En diciembre de 2025 la Oficina del Alto Comisionado de las Naciones Unidas para los Derechos Humanos presentó el informe de investigación independiente “Venezuela: Impunidad persistente y responsabilidad de la Guardia Nacional Bolivariana en abusos sistemáticos y crímenes de lesa humanidad”. Veamos algunos hallazgos.
El informe da cuenta de la militarización de la seguridad pública y de la criminalización de la oposición, ya que la “normativa venezolana asimila el conflicto social y la protesta ciudadana a amenazas del orden interno, lo que ha llevado a que la gestión de la movilización social sea asumida como parte de la misión militar. En consecuencia, la disidencia política y la manifestación pública crítica han sido tratadas como ‘enemigos internos’ y riesgos para la seguridad del Estado, en lugar de ser reconocidas como expresiones legítimas de participación ciudadana.”

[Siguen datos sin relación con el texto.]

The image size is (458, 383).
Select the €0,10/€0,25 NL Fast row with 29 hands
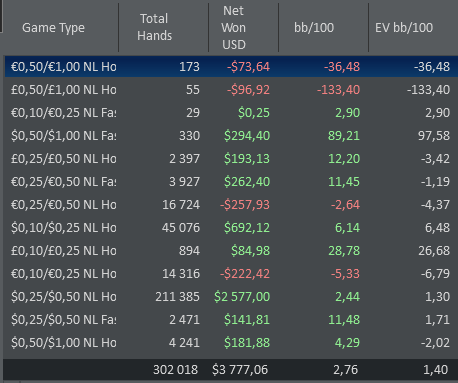[231, 113]
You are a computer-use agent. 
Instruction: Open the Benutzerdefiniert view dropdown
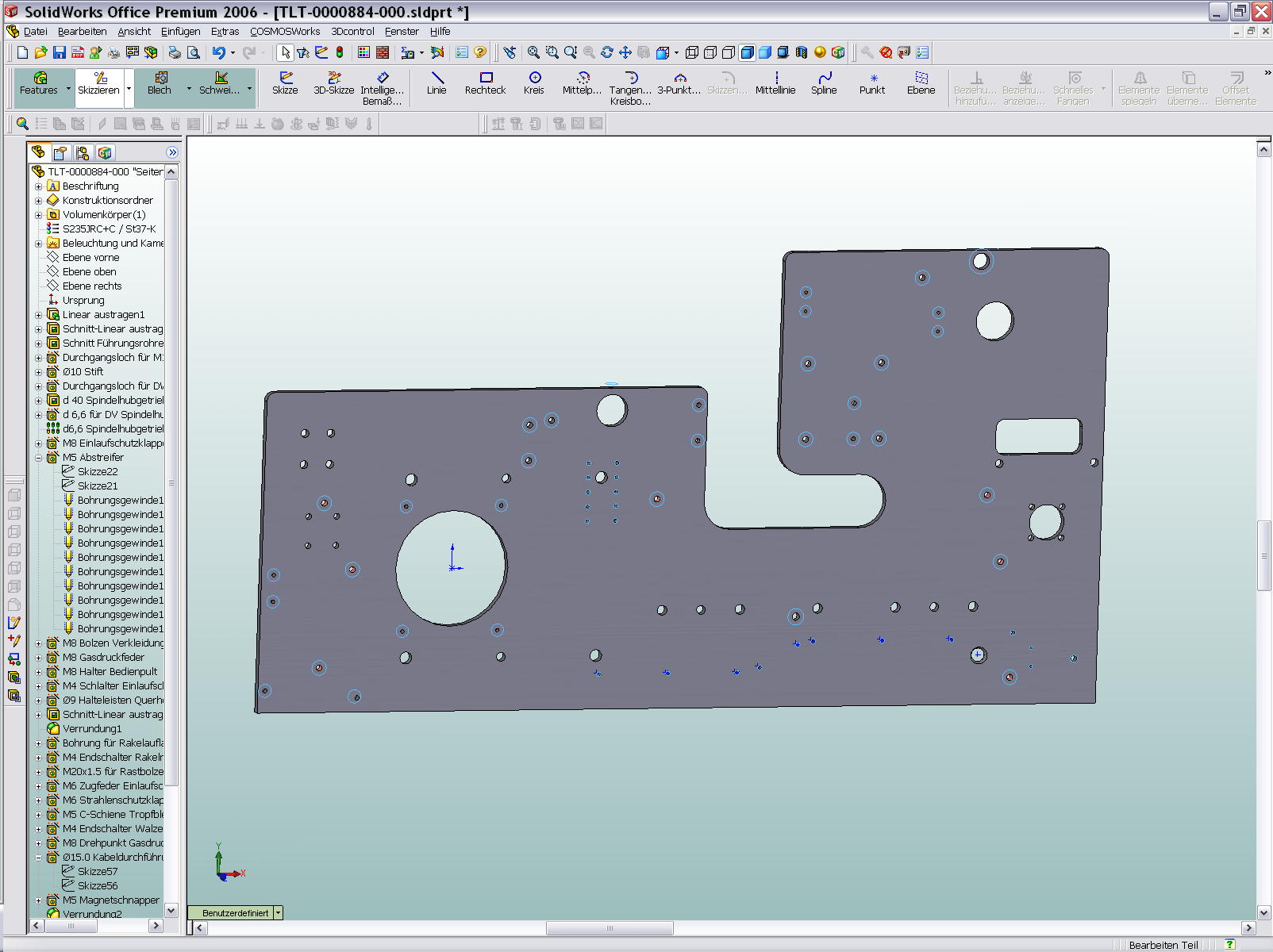[278, 913]
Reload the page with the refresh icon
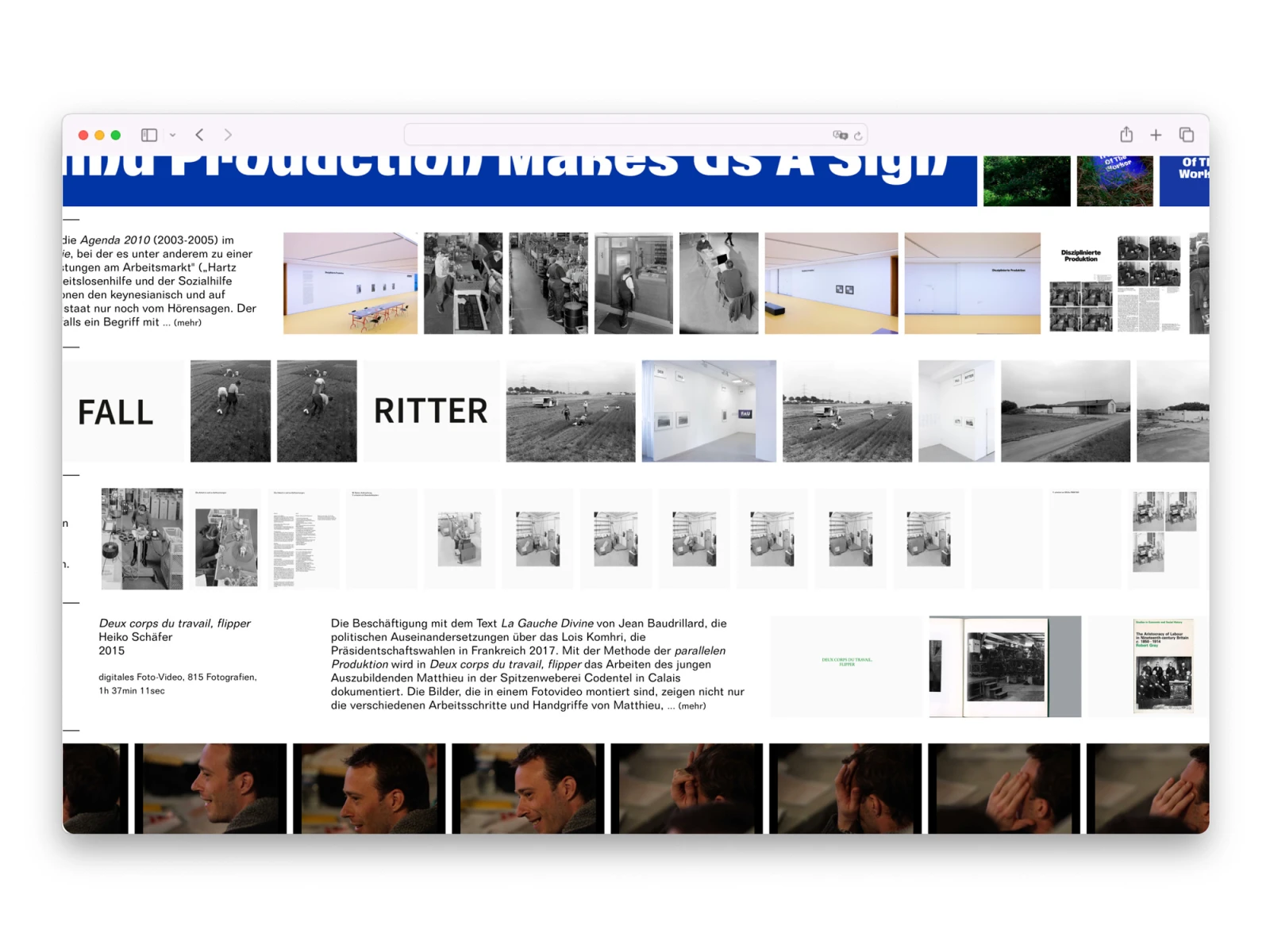The height and width of the screenshot is (952, 1270). [858, 136]

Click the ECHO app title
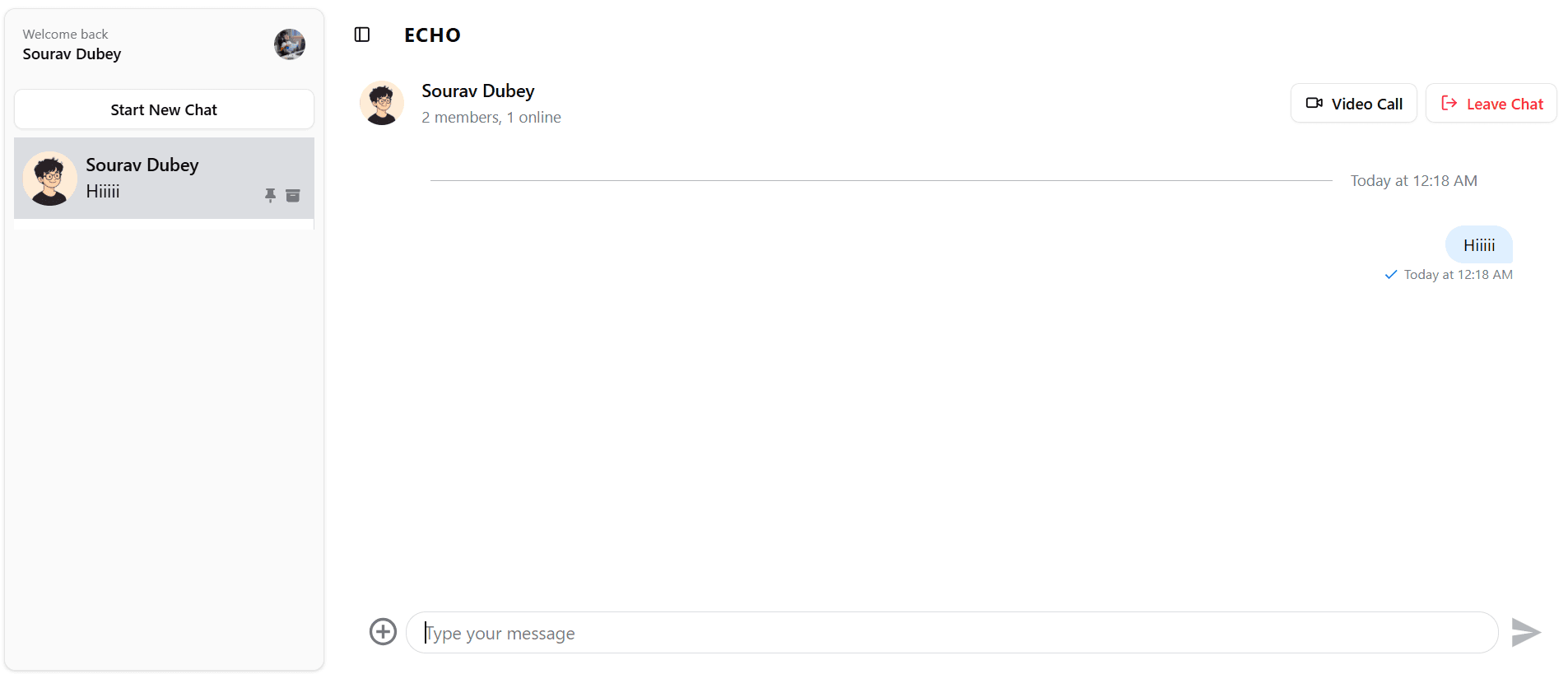[x=432, y=35]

Las Fuerzas Armadas Bolivarianas y en particular la Guardia Nacional Bolivariana (GNB) “se han transformado en actores políticos, económicos y sociales con creciente poder dentro del aparato estatal. Bajo el modelo de corresponsabilidad cívico-militar, su subordinación al poder civil se ha debilitado, mientras que su influencia en la administración pública y en el control social se ha expandido.”

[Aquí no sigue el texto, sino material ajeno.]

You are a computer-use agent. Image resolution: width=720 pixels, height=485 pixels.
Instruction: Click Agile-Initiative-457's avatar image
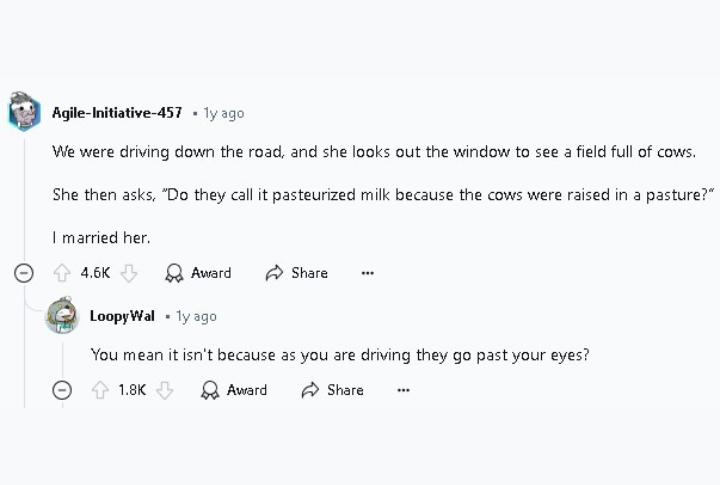24,111
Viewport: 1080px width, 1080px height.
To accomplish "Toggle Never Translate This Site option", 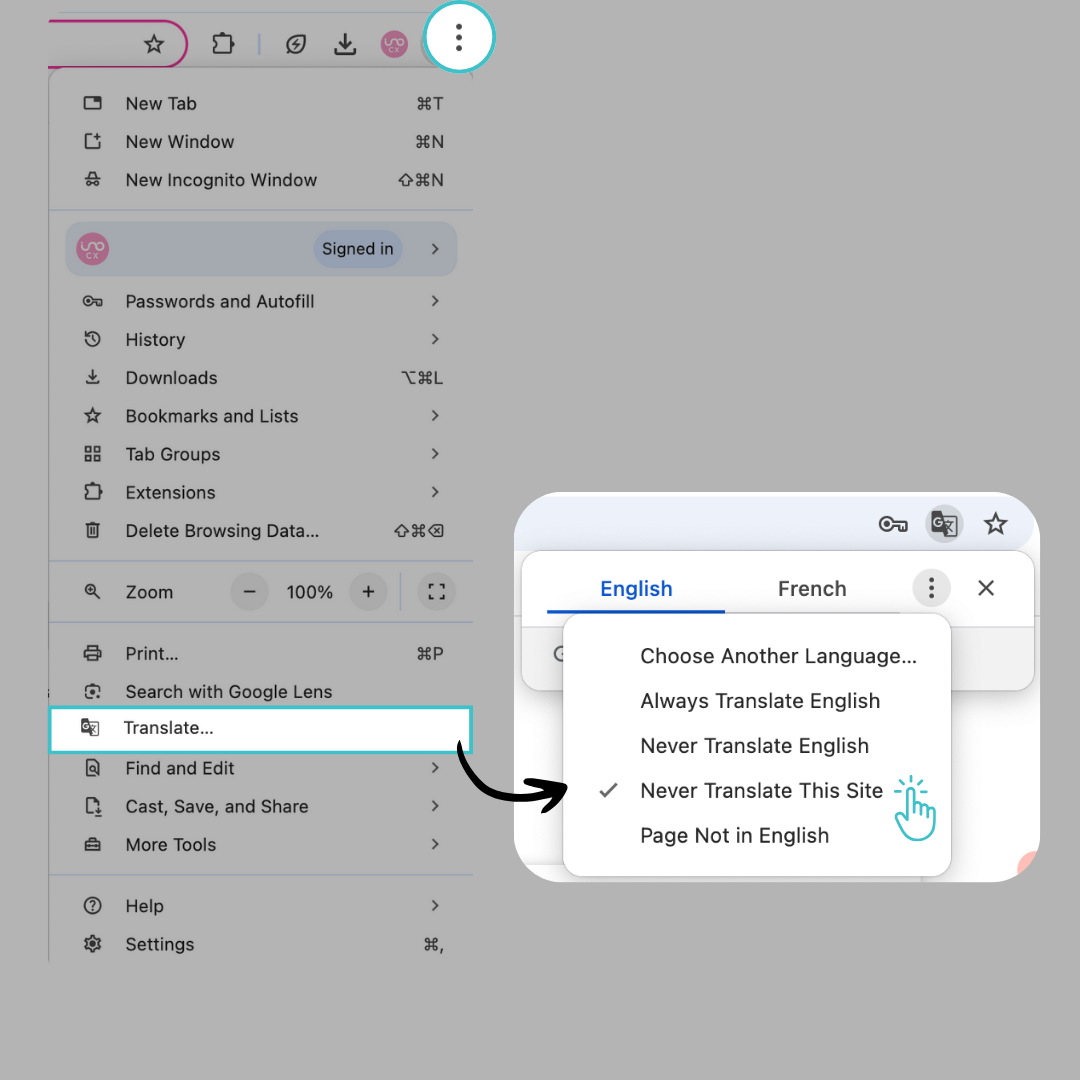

En ese marco jurídico y de organización se ha desplegado la represión. En 2014, ante la crisis económica, los estudiantes del estado de Táchira iniciaron movilizaciones que se extendieron a otras ciudades. El Informe da cuenta de que ese año: “Las detenciones arbitrarias realizadas por la GNB durante el desalojo por la fuerza de los campamentos de ‘Jóvenes Venezolanos’ alcanzaron a 191 personas (130 hombres y 61 mujeres), que fueron trasladadas a la Zona de Comando 43 de la GNB antes de ser presentadas ante un juez. En esas instalaciones, las personas detenidas fueron sometidas a tratos crueles, inhumanos o degradantes, que incluyeron ser esposadas de forma que una persona quedaba sujeta por la mano al pie de otra, lo que les obligaba a desplazarse en posiciones forzadas, así como recibir amenazas de violación sexual”. Ese año “Gloria Tobón fue víctima de actos de tortura, incluida violencia sexual con descargas eléctricas en los senos” y “Juan Manuel Carrasco, tras haber sido detenido, fue violado con la punta del fusil por un funcionario de la GNB mientras estaba junto a otros detenidos en el suelo en posición fetal el 13 de febrero de 2014.”
El abuso contra ciudadanos que ejercían su derecho a la manifestación continuó: es “a partir de 2017 y 2019 que los testimonios de los antiguos funcionarios refieren que la GNB aplicaba detenciones selectivas de manifestantes, en particular de líderes y organizadores, quienes eran trasladados a comandos para ser golpeados, sometidos a tratos vejatorios o interrogados con el fin de obtener información sobre logística y redes de protesta.” Se consigna que sólo en un día se dio la detención arbitraria de 140 personas y se documentan actos de “violencia sexual contra una mujer, una niña de 13 años y un hombre, a quien violaron con una porra”.
En julio de 2024, ante el fraude electoral, se multiplicaron las protestas ciudadanas. Sólo en dos días hubo 935 manifestaciones de las que “138 fueron reprimidas por las fuerzas de seguridad del Estado”. La Guardia Nacional Bolivariana con frecuencia disparó contra los manifestantes, causando 25 muertos e hiriendo a decenas de personas.
Hubo, además, miles de presos políticos: “las autoridades anunciaron en agosto de 2024 que el número de personas detenidas en el contexto de la crisis electoral fue de más de 2,220”. Una mujer que pasaba cerca de una protesta fue detenida con su bebé, al que se le impidió amamantar; los guardias “intentaron extorsionarla con sexo, a cambio de permitirle dar de lactar a su hijo con mayor regularidad”.
Violación, tortura, asesinato: lo mismo que ocurría en las mazmorras de las dictaduras de derecha en el Cono Sur sucede en una dictadura de izquierda en Venezuela. Todo se da con el conocimiento y aprobación de los mandos del régimen.
Ese grupo represor continúa en el poder después de la operación militar de Estados Unidos. Si algo hermana a los cómplices del régimen chavista y a Trump, que intervino con el único propósito de adueñarse de los recursos petroleros del país, es su desprecio por la democracia y por los derechos humanos de la población de Venezuela. Tiempos oscuros para América Latina.